Enkele weetjes: met zoenen verbrand je 26 calorieën per minuut; mensen die regelmatig zoenen leven vijf jaar langer; tijdens een goede tongzoen komen er 36 verschillende spieren in beweging en per etmaal maak je een halve tot anderhalve liter speeksel aan. ‘Ga eens na met hoeveel mensen je gezoend hebt, en hoeveel speeksel je van die ander hebt ingeslikt, en die ander van jou.’

Dan volgen de grootste valkuilen. ‘De wasmachine!’ roept iemand uit de zaal. ‘Inderdaad, de propellerzoen, niet doen! De fonteinzoen: al dat slijm druipt naar beneden. Er zit maar een ding op jongens, slikken! En dan hebben we nog de gapendgatzoen. Daar hebben vooral mannen een handje van. Mijn lievelingskus is de simultane sabbelkus. Er komt geen tong aan te pas, maar het is zo fijn!’

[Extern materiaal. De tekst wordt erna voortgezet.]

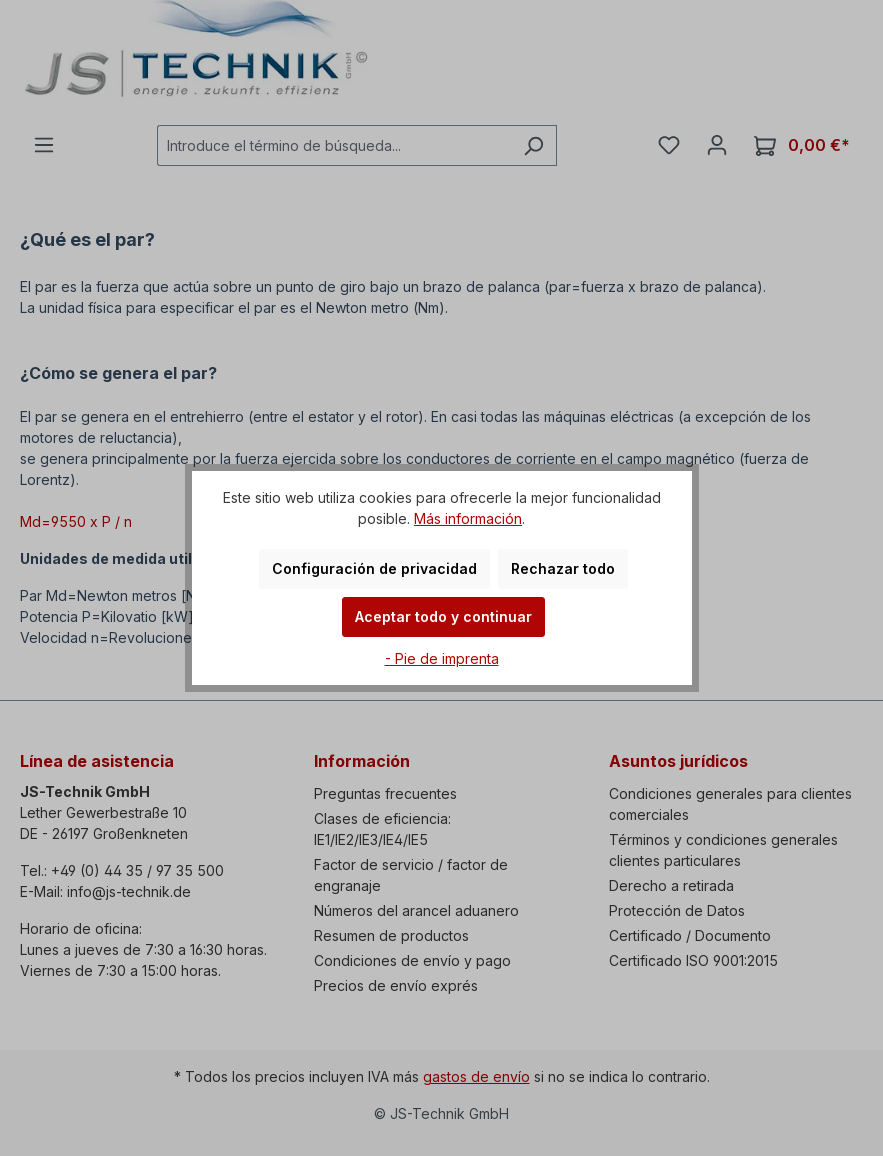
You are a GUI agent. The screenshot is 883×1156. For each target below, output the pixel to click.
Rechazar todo (563, 568)
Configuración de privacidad (374, 568)
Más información (468, 518)
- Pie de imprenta (442, 658)
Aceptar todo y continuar (443, 616)
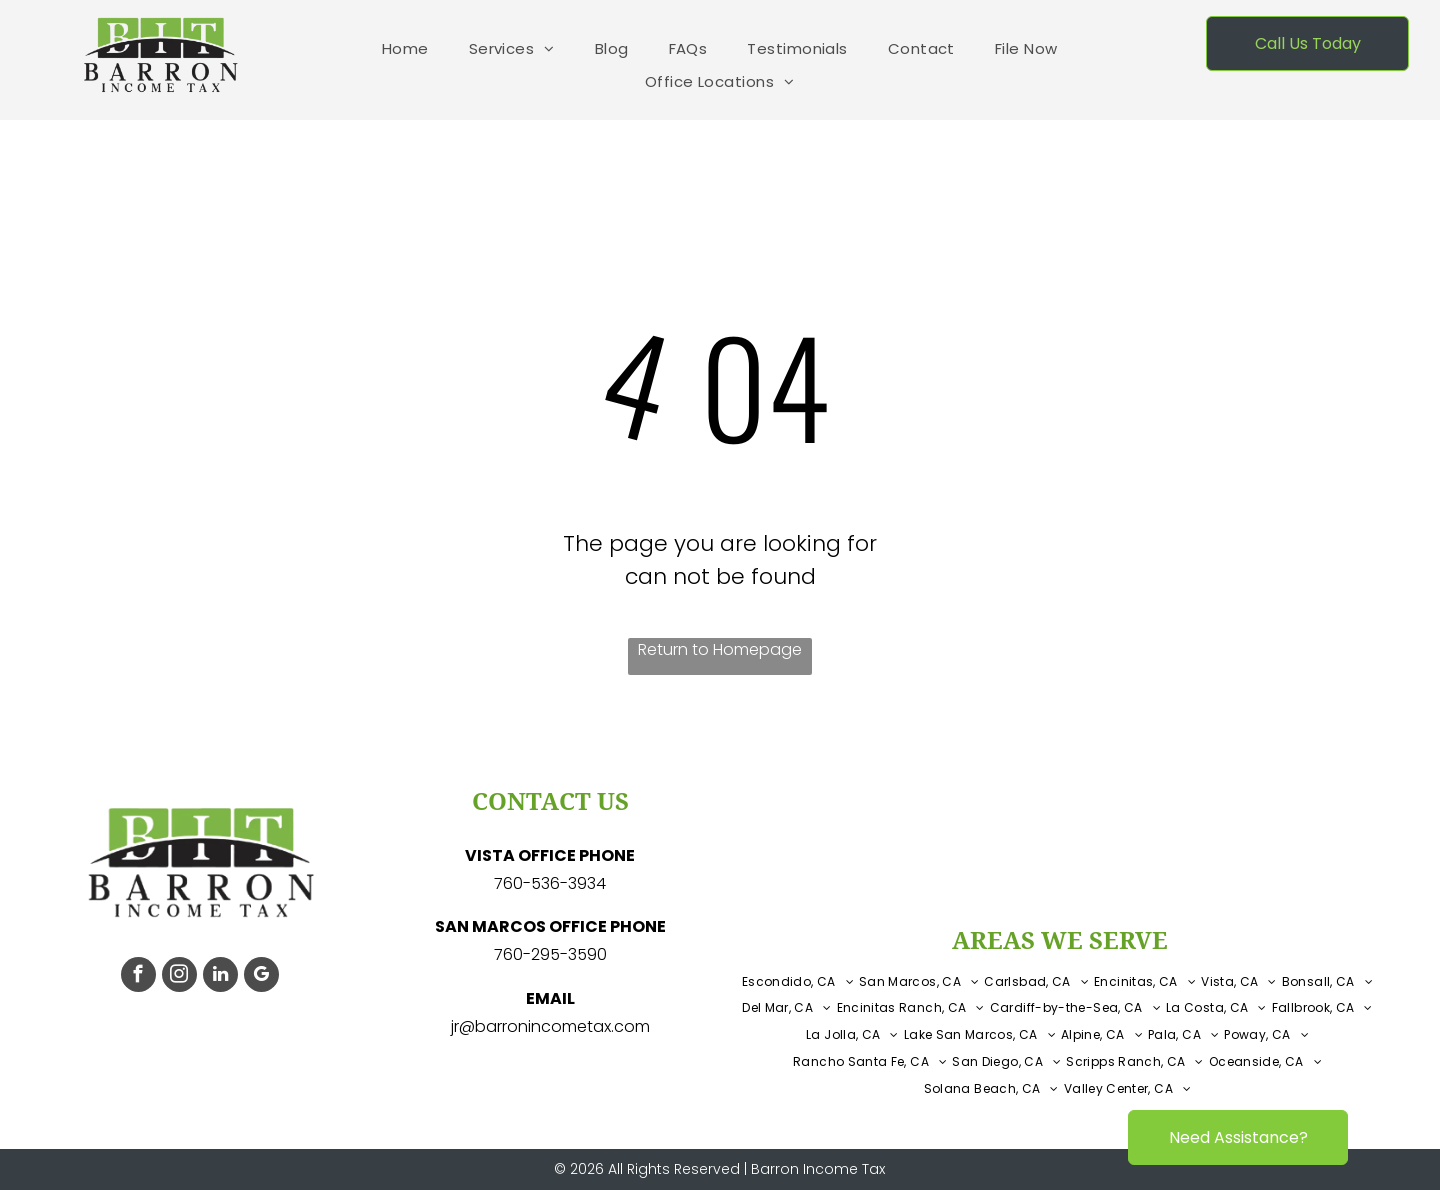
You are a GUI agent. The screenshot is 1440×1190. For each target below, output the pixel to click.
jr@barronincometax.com (550, 1026)
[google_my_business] (261, 977)
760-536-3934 (550, 883)
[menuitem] (405, 49)
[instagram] (179, 977)
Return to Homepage (720, 649)
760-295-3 (535, 954)
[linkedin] (220, 977)
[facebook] (138, 977)
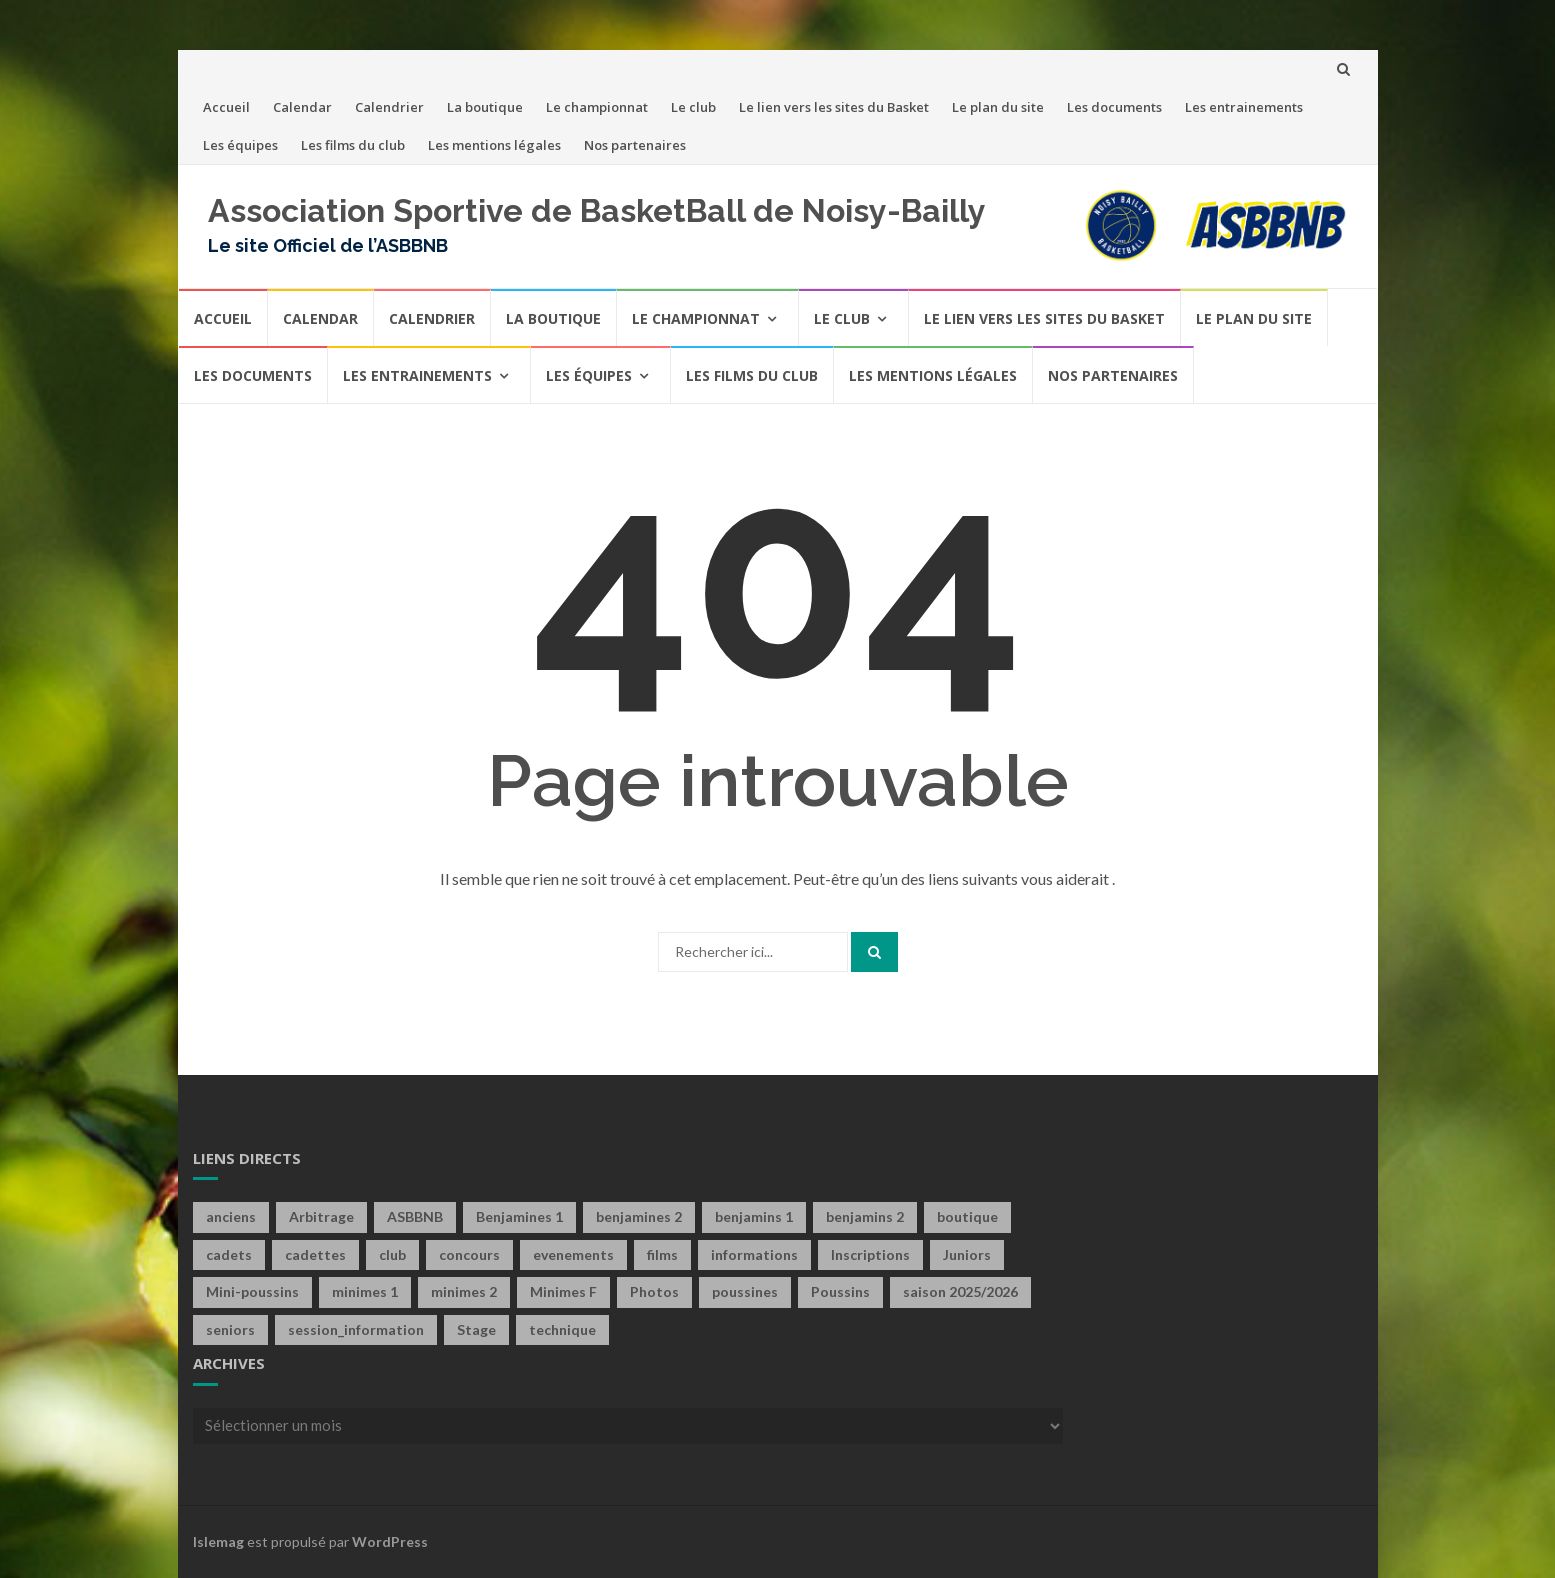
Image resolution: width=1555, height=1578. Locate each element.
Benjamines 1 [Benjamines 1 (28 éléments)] (519, 1216)
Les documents (1114, 107)
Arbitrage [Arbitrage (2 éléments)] (321, 1216)
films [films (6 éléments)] (662, 1254)
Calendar (302, 107)
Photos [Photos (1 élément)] (654, 1291)
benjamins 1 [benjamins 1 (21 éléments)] (754, 1216)
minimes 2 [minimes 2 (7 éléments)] (464, 1291)
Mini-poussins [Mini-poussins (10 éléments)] (252, 1291)
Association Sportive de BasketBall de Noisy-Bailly (597, 210)
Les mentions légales (494, 145)
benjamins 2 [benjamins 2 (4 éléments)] (865, 1216)
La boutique (485, 107)
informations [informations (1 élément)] (754, 1254)
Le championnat (597, 107)
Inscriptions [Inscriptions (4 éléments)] (870, 1254)
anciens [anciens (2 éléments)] (231, 1216)
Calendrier (389, 107)
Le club (693, 107)
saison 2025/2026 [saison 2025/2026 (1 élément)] (960, 1291)
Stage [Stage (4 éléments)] (476, 1329)
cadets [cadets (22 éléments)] (229, 1254)
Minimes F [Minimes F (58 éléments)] (563, 1291)
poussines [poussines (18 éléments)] (745, 1291)
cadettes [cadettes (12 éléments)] (315, 1254)
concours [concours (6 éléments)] (469, 1254)
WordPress (390, 1541)
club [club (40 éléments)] (392, 1254)
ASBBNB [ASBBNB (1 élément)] (415, 1216)
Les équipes (240, 145)
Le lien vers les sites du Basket (834, 107)
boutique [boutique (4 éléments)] (967, 1216)
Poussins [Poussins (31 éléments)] (840, 1291)
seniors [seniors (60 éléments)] (230, 1329)
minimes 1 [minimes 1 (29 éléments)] (365, 1291)
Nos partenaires (635, 145)
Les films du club (353, 145)
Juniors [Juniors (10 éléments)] (967, 1254)
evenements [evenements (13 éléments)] (573, 1254)
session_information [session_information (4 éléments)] (356, 1329)
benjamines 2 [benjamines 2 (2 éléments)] (639, 1216)
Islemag (218, 1541)
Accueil (226, 107)
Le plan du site (998, 107)
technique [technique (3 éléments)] (562, 1329)
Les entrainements (1244, 107)
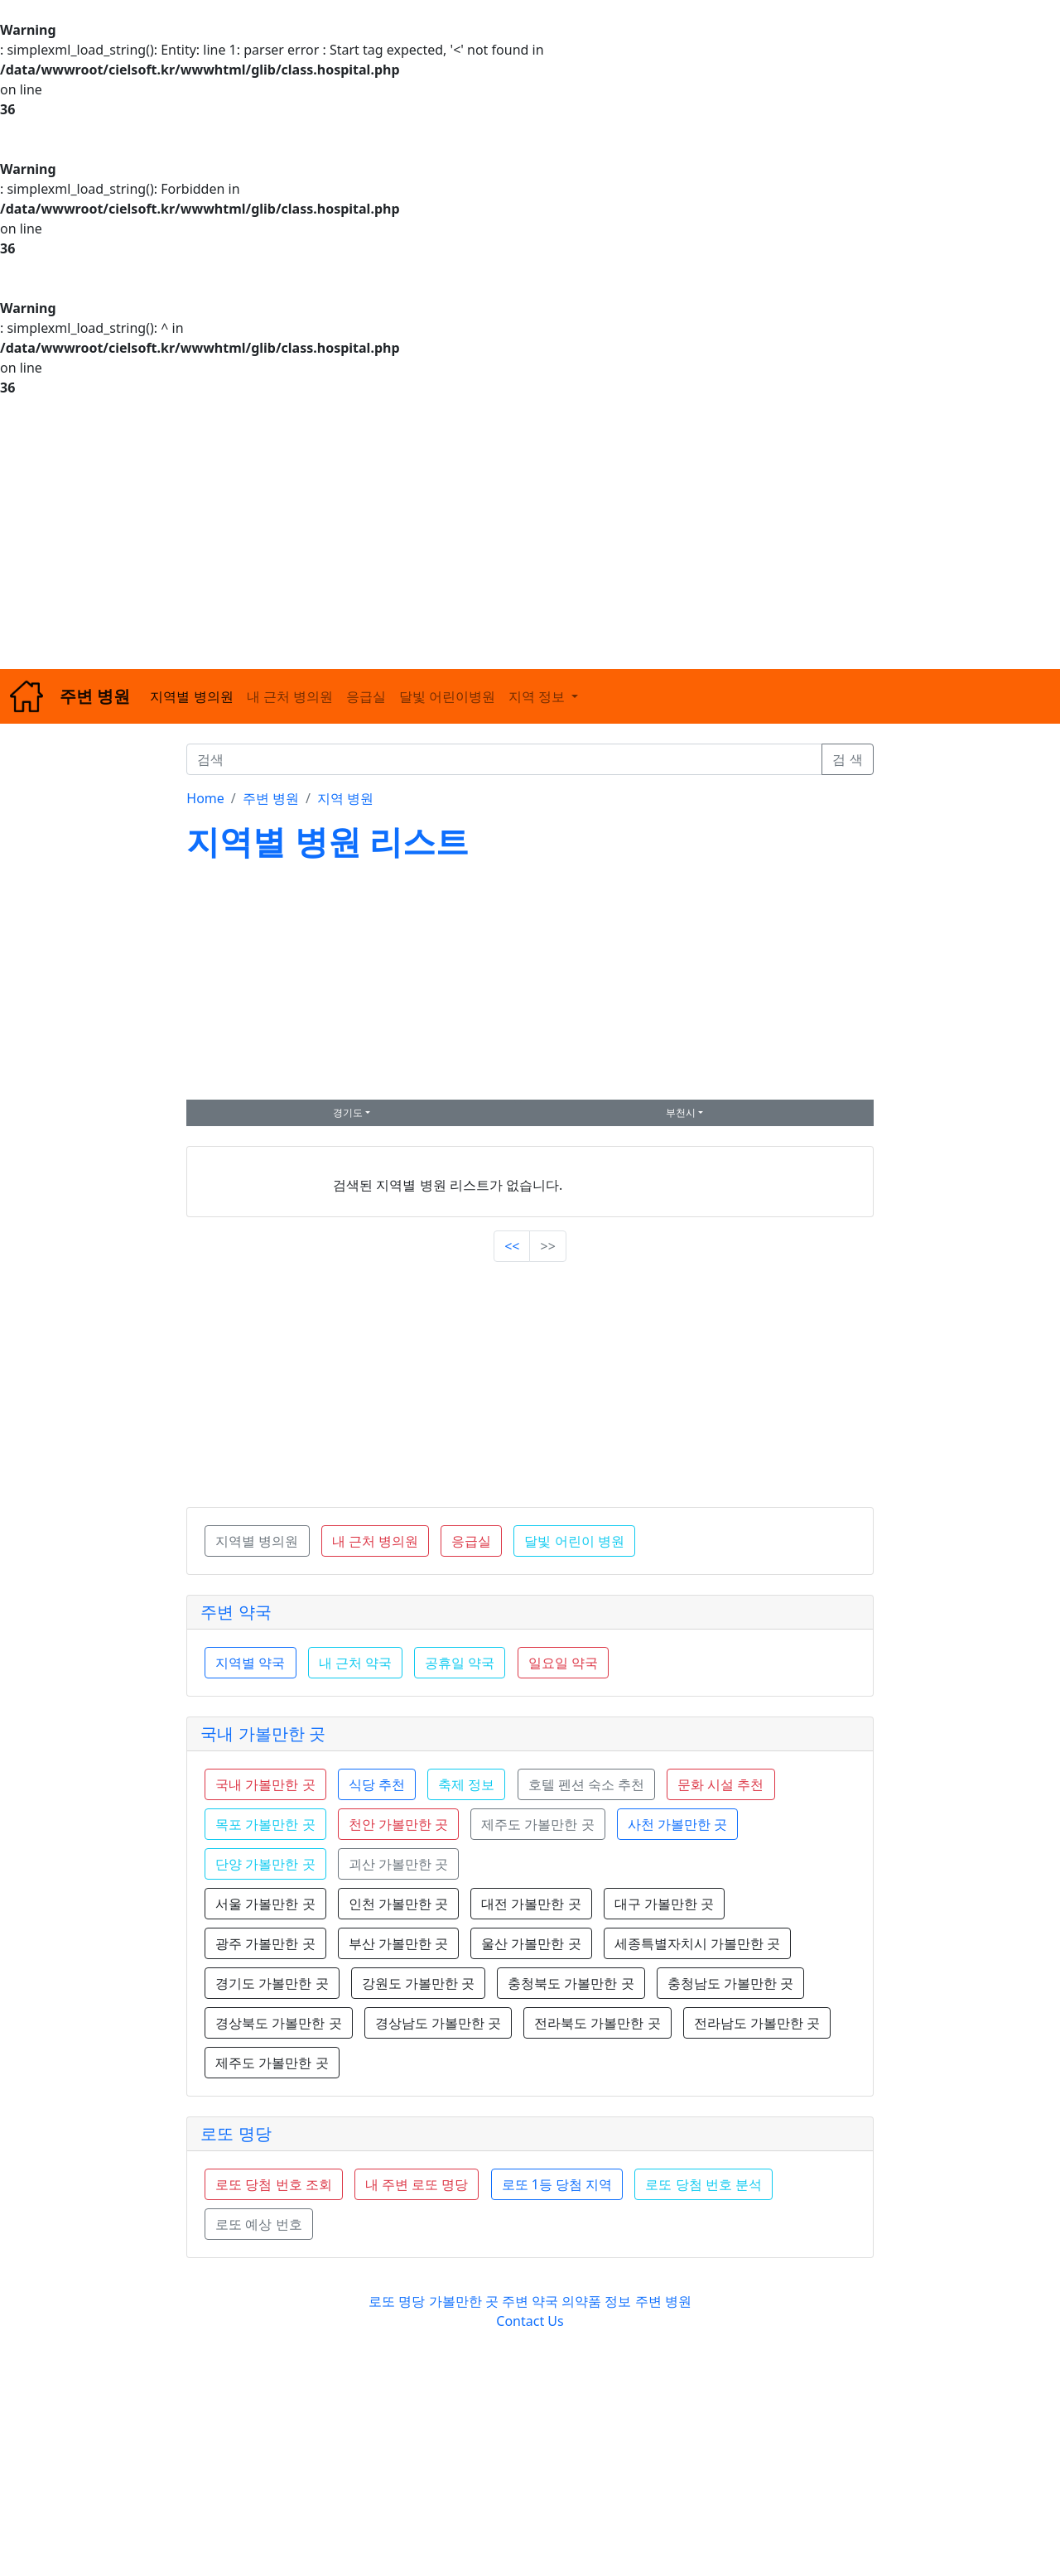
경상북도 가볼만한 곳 (278, 2023)
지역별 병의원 (191, 696)
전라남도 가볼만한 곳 (757, 2023)
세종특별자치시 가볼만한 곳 (697, 1943)
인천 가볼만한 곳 (398, 1904)
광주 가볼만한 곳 (265, 1943)
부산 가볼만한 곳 (398, 1943)
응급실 (366, 696)
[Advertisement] (497, 533)
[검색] (504, 759)
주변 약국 (235, 1612)
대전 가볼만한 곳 (531, 1904)
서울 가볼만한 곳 (265, 1904)
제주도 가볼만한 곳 (271, 2063)
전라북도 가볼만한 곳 (597, 2023)
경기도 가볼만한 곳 (271, 1983)
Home (205, 798)
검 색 (847, 759)
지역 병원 (345, 798)
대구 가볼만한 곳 (664, 1904)
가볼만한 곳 (465, 2301)
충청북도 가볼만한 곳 (571, 1983)
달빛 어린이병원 (447, 696)
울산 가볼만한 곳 (531, 1943)
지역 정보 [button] (538, 696)
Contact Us (529, 2321)
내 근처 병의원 (290, 696)
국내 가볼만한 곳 (262, 1733)
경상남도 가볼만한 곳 (438, 2023)
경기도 (348, 1112)
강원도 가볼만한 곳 (418, 1983)
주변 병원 (271, 798)
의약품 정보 (596, 2301)
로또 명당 (235, 2133)
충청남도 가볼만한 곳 (730, 1983)
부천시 (681, 1112)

Omdat er die avond ook gezoend moet worden, mogen Jeroen en Karin (duidelijk een stelletje) naar voren komen. Maar ook Nicky en Patrick, die elkaar niet kennen, moeten ten overstaan van de hele zaal tegenover elkaar gaan staan. De twee worden zichtbaar nerveus. Uiteindelijk blijken zij een hele lange dropveter te krijgen, terwijl de lippen van het stelletje elkaar al na drie kleine hapjes ontmoeten.

De avond wordt afgesloten met negerzoenen en Saliva vraagt het bestuur voor één avond een uitzondering te maken en zoenende mensen te gedogen.

‘Normaal hebben we de regel: geen gevoos in de soos’, zegt voorzitter Carlo Konings (25, psychologie). ‘Maar vanavond zijn we wat minder streng.’